[start DATA ROWS]

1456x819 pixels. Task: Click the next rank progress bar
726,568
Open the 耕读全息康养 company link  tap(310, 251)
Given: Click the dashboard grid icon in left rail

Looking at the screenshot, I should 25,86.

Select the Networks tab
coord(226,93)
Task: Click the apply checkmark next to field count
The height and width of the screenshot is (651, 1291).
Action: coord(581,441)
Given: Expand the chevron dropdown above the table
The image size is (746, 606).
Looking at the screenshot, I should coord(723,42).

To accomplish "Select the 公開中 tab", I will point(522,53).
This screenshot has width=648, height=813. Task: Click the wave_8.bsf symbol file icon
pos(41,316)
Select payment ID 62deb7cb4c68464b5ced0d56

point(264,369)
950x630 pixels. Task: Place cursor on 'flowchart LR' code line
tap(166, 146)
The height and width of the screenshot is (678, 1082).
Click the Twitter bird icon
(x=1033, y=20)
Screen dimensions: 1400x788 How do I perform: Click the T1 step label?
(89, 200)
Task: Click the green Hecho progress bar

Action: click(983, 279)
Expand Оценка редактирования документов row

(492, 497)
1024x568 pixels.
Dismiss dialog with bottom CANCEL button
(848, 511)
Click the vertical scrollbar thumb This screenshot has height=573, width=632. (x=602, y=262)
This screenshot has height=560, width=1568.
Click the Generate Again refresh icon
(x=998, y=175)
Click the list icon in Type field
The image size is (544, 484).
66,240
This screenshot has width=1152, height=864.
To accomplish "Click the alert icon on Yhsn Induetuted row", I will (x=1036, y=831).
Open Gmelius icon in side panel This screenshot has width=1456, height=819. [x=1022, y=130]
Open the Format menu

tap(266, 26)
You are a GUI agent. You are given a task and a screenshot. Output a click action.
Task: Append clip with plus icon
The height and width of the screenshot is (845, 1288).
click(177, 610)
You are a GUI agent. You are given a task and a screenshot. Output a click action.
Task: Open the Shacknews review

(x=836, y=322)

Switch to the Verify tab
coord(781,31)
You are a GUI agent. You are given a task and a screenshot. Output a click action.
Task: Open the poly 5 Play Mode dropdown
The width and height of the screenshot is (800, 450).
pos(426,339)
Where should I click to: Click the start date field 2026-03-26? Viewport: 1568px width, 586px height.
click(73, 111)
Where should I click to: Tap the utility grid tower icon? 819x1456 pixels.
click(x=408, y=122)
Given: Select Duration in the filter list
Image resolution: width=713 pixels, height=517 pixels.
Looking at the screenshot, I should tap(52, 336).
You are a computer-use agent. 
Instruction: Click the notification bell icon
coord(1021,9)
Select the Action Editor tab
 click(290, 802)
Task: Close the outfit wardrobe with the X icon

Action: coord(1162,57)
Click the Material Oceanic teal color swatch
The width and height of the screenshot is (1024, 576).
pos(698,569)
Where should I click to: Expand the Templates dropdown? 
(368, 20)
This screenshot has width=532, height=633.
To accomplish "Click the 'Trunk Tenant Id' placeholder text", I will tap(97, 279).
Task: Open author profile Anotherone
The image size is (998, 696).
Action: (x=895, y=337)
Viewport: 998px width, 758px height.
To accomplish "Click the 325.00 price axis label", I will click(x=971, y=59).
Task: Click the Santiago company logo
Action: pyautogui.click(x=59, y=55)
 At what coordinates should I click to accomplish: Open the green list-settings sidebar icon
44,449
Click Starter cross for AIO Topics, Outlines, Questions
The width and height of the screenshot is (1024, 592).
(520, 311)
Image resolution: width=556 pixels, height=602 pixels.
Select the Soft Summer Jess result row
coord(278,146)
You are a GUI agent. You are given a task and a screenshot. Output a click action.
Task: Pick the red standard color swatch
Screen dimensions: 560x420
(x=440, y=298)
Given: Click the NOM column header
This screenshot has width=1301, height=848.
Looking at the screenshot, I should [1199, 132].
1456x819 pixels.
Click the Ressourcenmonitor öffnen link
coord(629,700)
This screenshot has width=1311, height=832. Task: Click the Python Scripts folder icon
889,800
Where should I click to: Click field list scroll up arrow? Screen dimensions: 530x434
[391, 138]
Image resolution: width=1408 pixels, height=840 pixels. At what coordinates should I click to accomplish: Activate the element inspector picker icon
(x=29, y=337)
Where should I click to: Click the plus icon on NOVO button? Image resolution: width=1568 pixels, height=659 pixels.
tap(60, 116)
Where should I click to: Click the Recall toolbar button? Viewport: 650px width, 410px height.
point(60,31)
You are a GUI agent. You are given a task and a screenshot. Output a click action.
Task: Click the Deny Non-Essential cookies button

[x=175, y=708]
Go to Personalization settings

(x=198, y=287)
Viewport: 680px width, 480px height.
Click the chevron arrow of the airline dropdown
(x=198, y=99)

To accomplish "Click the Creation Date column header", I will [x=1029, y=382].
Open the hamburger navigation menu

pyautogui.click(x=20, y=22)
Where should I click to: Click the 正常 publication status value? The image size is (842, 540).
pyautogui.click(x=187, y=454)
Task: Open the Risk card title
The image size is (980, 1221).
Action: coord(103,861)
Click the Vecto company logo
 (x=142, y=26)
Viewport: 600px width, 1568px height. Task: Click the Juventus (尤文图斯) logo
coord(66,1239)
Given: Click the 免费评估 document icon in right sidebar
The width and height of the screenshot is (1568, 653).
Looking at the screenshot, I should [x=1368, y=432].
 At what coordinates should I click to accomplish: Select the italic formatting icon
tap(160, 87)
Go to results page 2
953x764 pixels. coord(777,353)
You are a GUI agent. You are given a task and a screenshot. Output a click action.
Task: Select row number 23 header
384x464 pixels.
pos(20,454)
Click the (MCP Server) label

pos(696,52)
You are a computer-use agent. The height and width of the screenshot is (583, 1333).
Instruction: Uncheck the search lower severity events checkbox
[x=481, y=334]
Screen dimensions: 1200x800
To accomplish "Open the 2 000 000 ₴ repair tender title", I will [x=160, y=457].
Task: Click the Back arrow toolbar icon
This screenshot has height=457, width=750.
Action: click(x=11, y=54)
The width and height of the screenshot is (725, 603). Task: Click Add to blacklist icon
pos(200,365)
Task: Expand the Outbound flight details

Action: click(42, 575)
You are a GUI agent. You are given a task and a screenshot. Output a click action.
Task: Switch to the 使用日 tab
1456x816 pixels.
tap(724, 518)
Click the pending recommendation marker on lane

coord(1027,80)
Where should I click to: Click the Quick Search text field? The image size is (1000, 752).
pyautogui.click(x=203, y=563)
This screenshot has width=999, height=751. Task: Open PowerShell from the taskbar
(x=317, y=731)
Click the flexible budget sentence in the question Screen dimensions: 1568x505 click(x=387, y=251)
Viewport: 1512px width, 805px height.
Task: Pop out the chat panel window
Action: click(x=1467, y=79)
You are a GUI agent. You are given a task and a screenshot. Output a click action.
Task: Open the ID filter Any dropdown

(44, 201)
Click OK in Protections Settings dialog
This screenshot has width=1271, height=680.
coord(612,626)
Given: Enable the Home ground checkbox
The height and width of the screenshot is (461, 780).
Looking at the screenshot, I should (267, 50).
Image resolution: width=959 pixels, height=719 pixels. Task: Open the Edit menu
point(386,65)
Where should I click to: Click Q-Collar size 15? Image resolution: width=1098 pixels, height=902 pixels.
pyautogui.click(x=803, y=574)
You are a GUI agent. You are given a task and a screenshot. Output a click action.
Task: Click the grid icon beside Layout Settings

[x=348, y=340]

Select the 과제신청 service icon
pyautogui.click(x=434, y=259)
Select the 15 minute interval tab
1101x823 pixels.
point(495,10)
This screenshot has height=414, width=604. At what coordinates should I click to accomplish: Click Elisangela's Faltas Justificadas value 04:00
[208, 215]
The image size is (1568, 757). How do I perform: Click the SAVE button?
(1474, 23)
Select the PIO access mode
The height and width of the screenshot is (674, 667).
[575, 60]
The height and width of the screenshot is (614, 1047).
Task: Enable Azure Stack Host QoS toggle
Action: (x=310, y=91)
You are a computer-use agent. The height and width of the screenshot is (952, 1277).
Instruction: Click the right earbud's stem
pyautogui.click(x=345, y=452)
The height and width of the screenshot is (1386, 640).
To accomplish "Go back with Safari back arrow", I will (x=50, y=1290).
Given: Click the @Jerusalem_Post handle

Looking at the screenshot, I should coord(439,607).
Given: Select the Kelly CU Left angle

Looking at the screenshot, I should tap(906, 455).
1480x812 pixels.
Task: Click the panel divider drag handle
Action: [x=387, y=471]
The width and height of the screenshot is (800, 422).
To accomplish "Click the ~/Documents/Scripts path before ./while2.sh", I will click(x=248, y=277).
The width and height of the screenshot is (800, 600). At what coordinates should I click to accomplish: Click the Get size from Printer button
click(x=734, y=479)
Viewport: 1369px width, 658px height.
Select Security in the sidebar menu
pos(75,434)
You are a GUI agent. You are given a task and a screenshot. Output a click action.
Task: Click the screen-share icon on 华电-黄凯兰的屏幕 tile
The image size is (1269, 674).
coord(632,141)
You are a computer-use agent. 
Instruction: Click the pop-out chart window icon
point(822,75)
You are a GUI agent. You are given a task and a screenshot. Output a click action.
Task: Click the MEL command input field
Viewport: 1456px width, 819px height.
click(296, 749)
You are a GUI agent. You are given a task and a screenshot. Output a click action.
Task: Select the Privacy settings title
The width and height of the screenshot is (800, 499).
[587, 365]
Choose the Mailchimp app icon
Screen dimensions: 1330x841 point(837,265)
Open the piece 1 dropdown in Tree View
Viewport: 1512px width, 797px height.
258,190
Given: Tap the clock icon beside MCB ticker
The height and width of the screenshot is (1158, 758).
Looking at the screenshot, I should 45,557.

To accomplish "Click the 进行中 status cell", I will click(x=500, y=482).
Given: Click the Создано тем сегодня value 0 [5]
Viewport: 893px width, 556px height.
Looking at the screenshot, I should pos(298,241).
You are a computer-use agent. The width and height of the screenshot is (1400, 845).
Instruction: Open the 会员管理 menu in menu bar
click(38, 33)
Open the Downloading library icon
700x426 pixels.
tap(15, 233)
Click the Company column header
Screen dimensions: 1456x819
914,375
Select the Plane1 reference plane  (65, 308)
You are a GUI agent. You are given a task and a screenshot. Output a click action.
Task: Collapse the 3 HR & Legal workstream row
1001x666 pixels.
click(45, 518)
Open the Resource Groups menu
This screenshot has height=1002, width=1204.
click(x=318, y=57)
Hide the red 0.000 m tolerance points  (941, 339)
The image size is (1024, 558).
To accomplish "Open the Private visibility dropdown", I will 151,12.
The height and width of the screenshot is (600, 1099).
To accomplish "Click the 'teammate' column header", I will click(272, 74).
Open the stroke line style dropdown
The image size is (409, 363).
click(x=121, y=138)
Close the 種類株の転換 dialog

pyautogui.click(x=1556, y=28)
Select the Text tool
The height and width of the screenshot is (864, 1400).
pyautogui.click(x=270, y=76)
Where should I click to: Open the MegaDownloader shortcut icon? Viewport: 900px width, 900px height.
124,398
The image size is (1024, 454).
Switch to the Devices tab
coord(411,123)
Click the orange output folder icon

[end DATA ROWS]

— PROBLEM TO SOLVE —
Copy the material from its first line through the line containing "I will point(522,53).", keeping every line unchanged.

— OUTPUT —
1456x819 pixels. Task: Click the next rank progress bar
726,568
Open the 耕读全息康养 company link  tap(310, 251)
Given: Click the dashboard grid icon in left rail

Looking at the screenshot, I should 25,86.

Select the Networks tab
coord(226,93)
Task: Click the apply checkmark next to field count
The height and width of the screenshot is (651, 1291).
Action: coord(581,441)
Given: Expand the chevron dropdown above the table
The image size is (746, 606).
Looking at the screenshot, I should coord(723,42).

To accomplish "Select the 公開中 tab", I will point(522,53).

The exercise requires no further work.